The memory part used is MX25L6433F from Macronix. However, as I said in the post, it's currently not used and instead each function related to the flash loader tool just returns LOADER_OK (0x1) for now. I use the same drivers for the real application and they work fine. I also used another linker script that places the code into the flash to verify that the loader functions work and I could verify that with a debugger and LEDs. Just to emphasize, I currently am not using the external flash chip (nor the peripheral connected to it) just so that i can verify that the flash loader functions work together with the programmer tool.

Do you have an idea as to how the programmer tool understands that the flash loader function (for example, the MassErase) is ran successfully? Based on the logs from the programmer tool, I suspect that it reads the R0 register value and compares it to a value that is supposed to be set in the success case. Am I wrong here? Does it actually read through the whole external memory area and check that each byte is set to an erasure value? So is it even possible to implement the external flash loader in this "step-by-step" way, where you first implement the flash loader with function stubs and only when verifying that it works, you implement the functions by using the external memory?

Because that feels much more sane to me rather than implementing everything in one go. If you do that, you don't know where and why the flash loader fails.

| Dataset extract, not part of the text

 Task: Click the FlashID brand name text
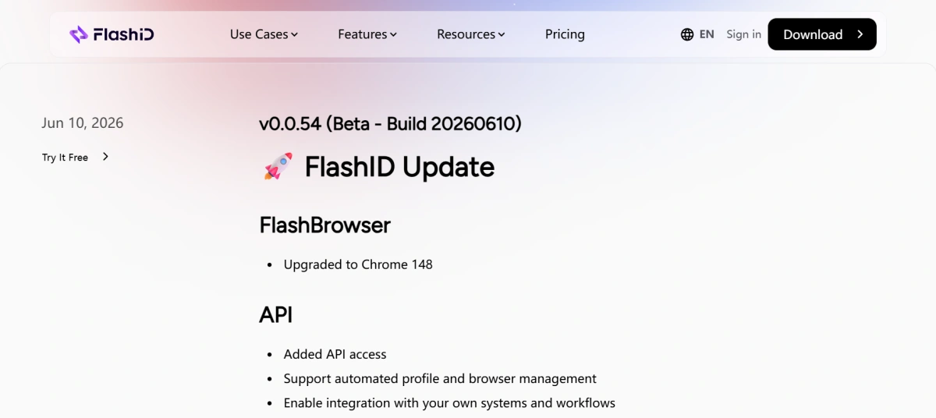tap(123, 34)
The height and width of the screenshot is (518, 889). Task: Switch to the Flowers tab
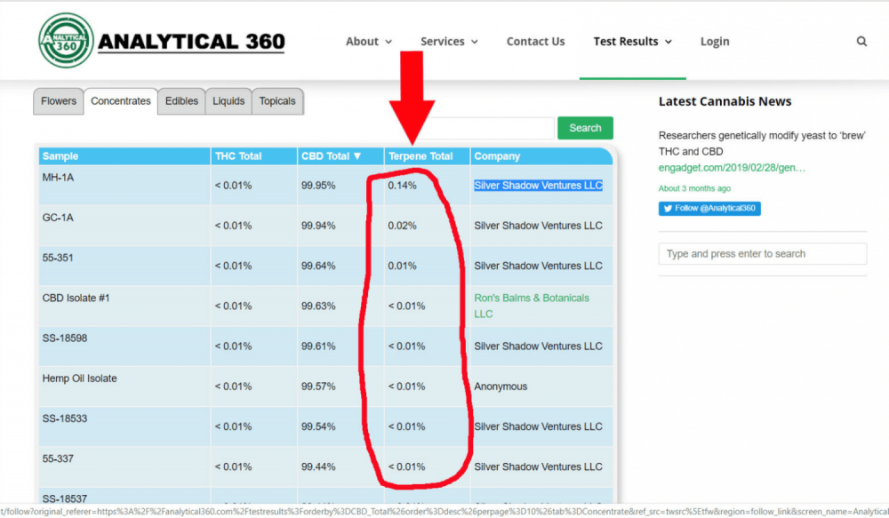pos(59,101)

Tesla DeLorean · ‎2024-08-25

When looking at the ELF you're trying to confirm the construction, the number of sections, that it will load to the correct addresses in RAM, that it will fit, that the entry points are correct. That the code at the points of entry does the things it should.

Using your simple return method you should see some basic code loading R0 with a small constant and returning via LR.

You can build and debug this however you want.

I'd suggest getting all the BSP code tested and functional from regular application space. Make a framework that emulates the usage be the programmer but in an environment you can debug and instrument more easily.

As a NOR FLASH memory it's going to expect you to memory map the device into the reported address space. ie Init() should map 0x90000000 into a region the MCU can read via the debug interface if it succeed. And not Hard Fault the MCU.

Tips, Buy me a coffee, or three.. PayPal Venmo
Up vote any posts that you find helpful, it shows what's working..

SakuGlumoff-bittium · ‎2024-08-26

I debugged the functionality of external loader further and noticed that at the start of the Init command there is an instruction to push the R7 onto the stack. However, as you can see in the log output I provided, the programmer tool sets the stack pointer to 0, even when the linker script provides the _estack symbol. After setting the registers according to the programmer tool log output and stepping into the next instruction in a GDB session, a crash happens. If I set the MSP to point to the end of the stack before stepping into the next instruction like before, then the instruction is ran successfully (as expected) and it doesn't crash. I was able to step the Init function all the way to the end until it hits the bx lr instruction.

Using objdump -t I can see that the _estack and its value is found in the elf file:

So how does the programmer tool choose what value to write to the MSP register? And why would it write the MSP to 0 for the Init function?

SakuGlumoff-bittium · ‎2024-09-04

Solved: I ended up implementing the flash loader from Segger. It worked right out of the gate.